-------- DOCUMENT TEXT

But I mean at this point, NuWho isn’t … new any more. I totally get where you are coming from but saying that NuWho gives a warped view of how companions leave seems a bit silly seeing as we are talking about ~20 years~ of television. After 20 years, that isn’t the pattern being warped, that is just the pattern

Ah, no, that's not what I mean. It's a matter of numbers, not patterns. Let's see, hang on...

Okay, I have used two lists - 'normal ending' and 'bad ending'. With Tumblr's formatting, this is probably the clearest way to do this. Also, I included Donna on both to get both her endings in. So:

Normal Ending

  1. Susan (falls in love)
  2. Barbara (goes home after adventures)
  3. Ian (goes home after adventures)
  4. Vicki (falls in love)
  5. Steven (chooses to become a leader of a society to bring about peace)
  6. Dodo (goes home to rest)
  7. Polly (goes home after adventures)
  8. Ben (goes home after adventures)
  9. Jamie (goes home after (he believes) one adventure)
  10. Zoe (goes home after (she believes) one adventure)
  11. Victoria (decides she doesn't like TARDIS life; chooses a time and family to start a new life)
  12. Liz Shaw (chooses to leave UNIT)
  13. Jo Grant (falls in love and becomes an activist)
  14. Sarah Jane (is sad to leave, but builds a life as a defender of the Earth)
  15. Harry (chooses to leave and do something else)
  16. Leela (falls in love and becomes a Time Lord)
  17. Romana (rules Gallifrey)
  18. Nyssa (chooses to turn a liberated space station into a hospital)
  19. Turlough (goes home after adventures)
  20. Peri (becomes queen of Thoros Alpha)
  21. Mel (falls in love; eventually joins UNIT)
  22. Ace (argues with the Doctor and leaves; starts a charity)
  23. Grace (chooses not to travel with the Doctor)
  24. Martha (chooses to leave; joins UNIT)
  25. Donna (eventually gets a happy family ever after)
  26. Captain Jack (ongoing adventures)
  27. Mickey (starts a new life in this universe, having been able to tend to his beloved grandma until she peacefully passed away in the other)

----------------
-------- SUPPLIED INFORMATION

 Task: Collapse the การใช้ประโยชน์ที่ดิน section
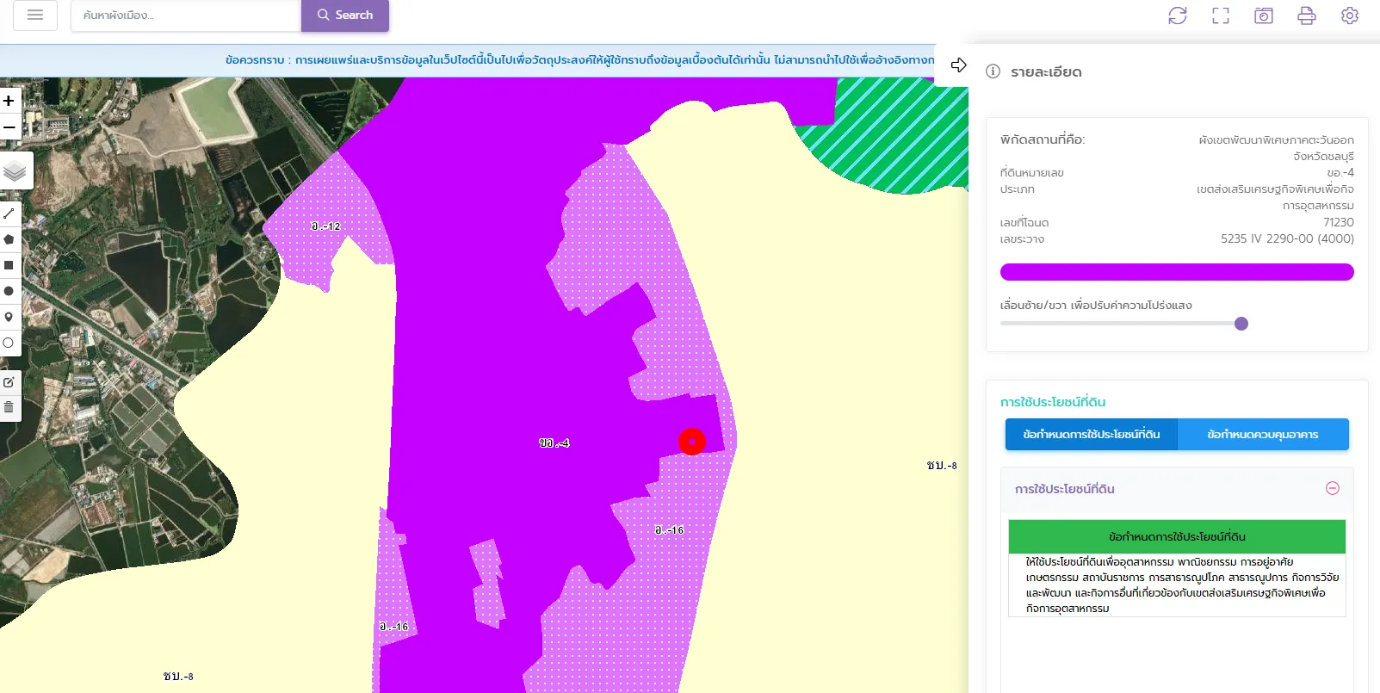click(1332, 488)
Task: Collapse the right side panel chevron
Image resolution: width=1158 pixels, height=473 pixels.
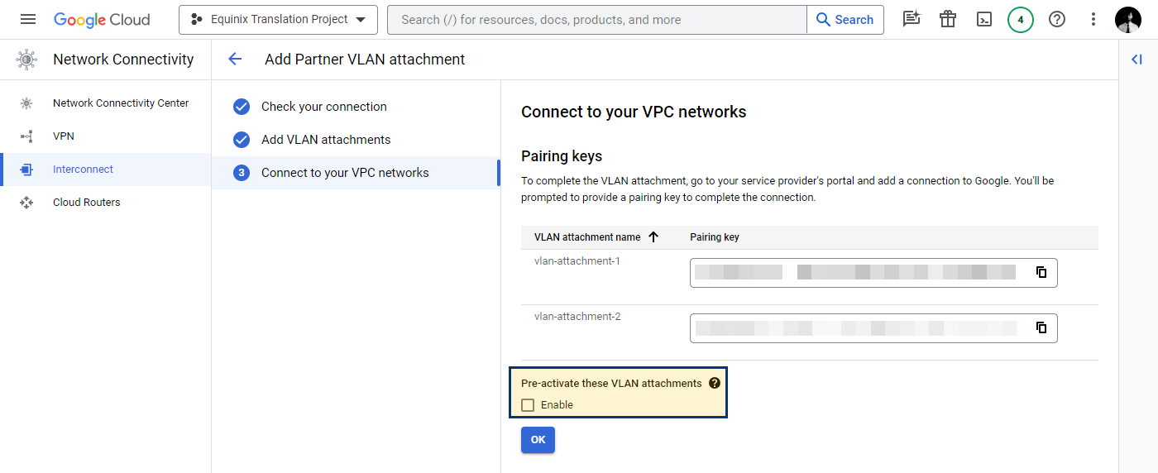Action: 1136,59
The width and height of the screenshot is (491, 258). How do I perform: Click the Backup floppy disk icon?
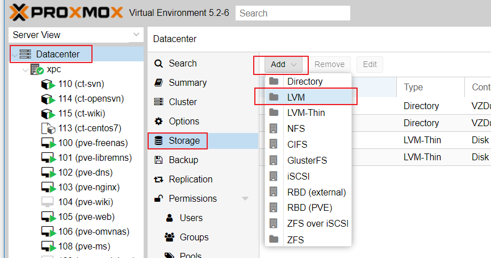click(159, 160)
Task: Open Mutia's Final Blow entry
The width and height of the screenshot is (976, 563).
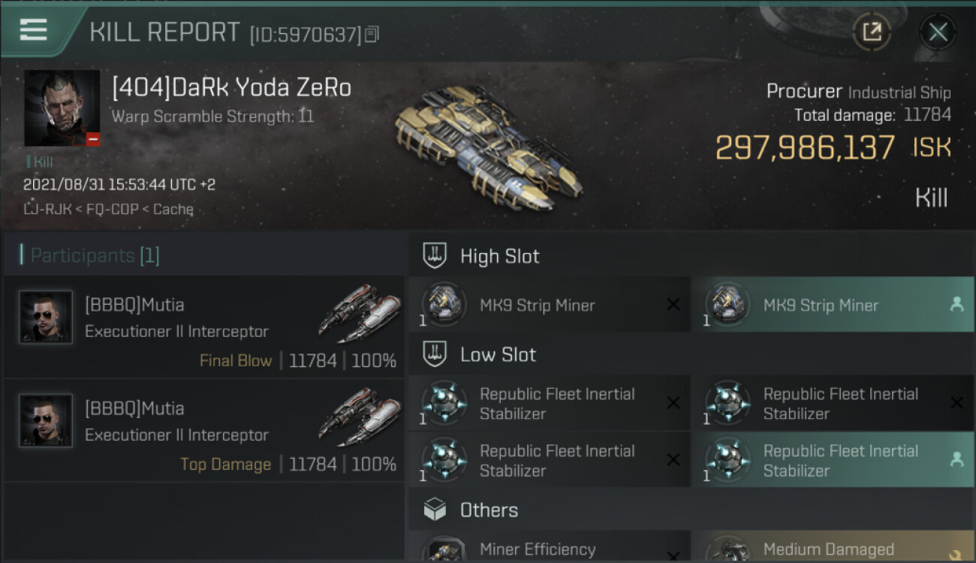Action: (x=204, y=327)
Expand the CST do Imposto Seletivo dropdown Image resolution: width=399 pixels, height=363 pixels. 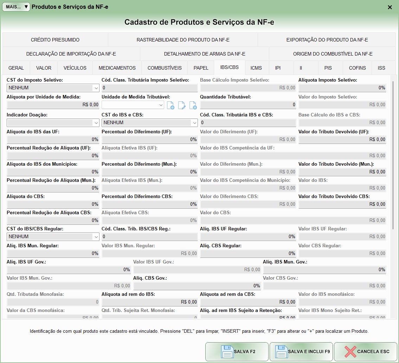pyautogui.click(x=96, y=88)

----------------
-------- SUPPLIED INFORMATION

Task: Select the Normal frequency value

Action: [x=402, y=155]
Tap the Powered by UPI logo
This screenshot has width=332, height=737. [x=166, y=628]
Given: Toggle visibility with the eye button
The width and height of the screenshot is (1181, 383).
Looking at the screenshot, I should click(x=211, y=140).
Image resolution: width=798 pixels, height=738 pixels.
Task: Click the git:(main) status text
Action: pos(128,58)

----------------

§ **PROBLEM SET**:
1/ In the post about how Doctor Who companions leave, what does Nyssa choose to do?
2/ Carry on the post about how Doctor Who companions leave, starting right after its final line.

§ **ANSWERS TO THE EXERCISE**:
1/ She chooses to turn a liberated space station into a hospital.

2/
  28. Graham (goes home after adventures)
  29. Ryan (goes home after adventures)
  30. Yaz (goes home after adventures)
  31. Dan (goes home after adventures)
  32. Ruby (reconnects with her birth parents)

Bad Ending

  1. Sara Kingdom (accidentally aged to death)
  2. Adric (exploded)
  3. Tegan (traumatised; chooses to leave)
  4. Rose (trapped in an alternate universe (albeit with her full family and a later Doctor))
  5. Donna (initially mind-wiped)
  6. Amy (trapped in the 1930s after discovering she will never have her baby back)
  7. Rory (trapped in the 1930s after discovering he will never have his baby back)
  8. River (brainwashed; dies)
  9. Clara (dies but with a sort of eternal life thing going on)
  10. Nardole (trapped on a Cyberman-infested spaceship)
  11. Bill (cyber-converted; dies)

To summarise, that's 32 normal-to-good endings, and 11 bad endings. Of those 11, only three were from the English series; the rest have all been from the Welsh, and even then, the majority (6 out of 8) are Moffatt specifically, and both of the last two were arguably later undone.

But when you think about companion endings, at this point in time, that's not how it feels, is it? It feels like it's all misery and death and trauma and violation and other terrible things, but in the grand scheme of things, the stats do not bear it out. As I say: the Welsh series gives a really warped view of this.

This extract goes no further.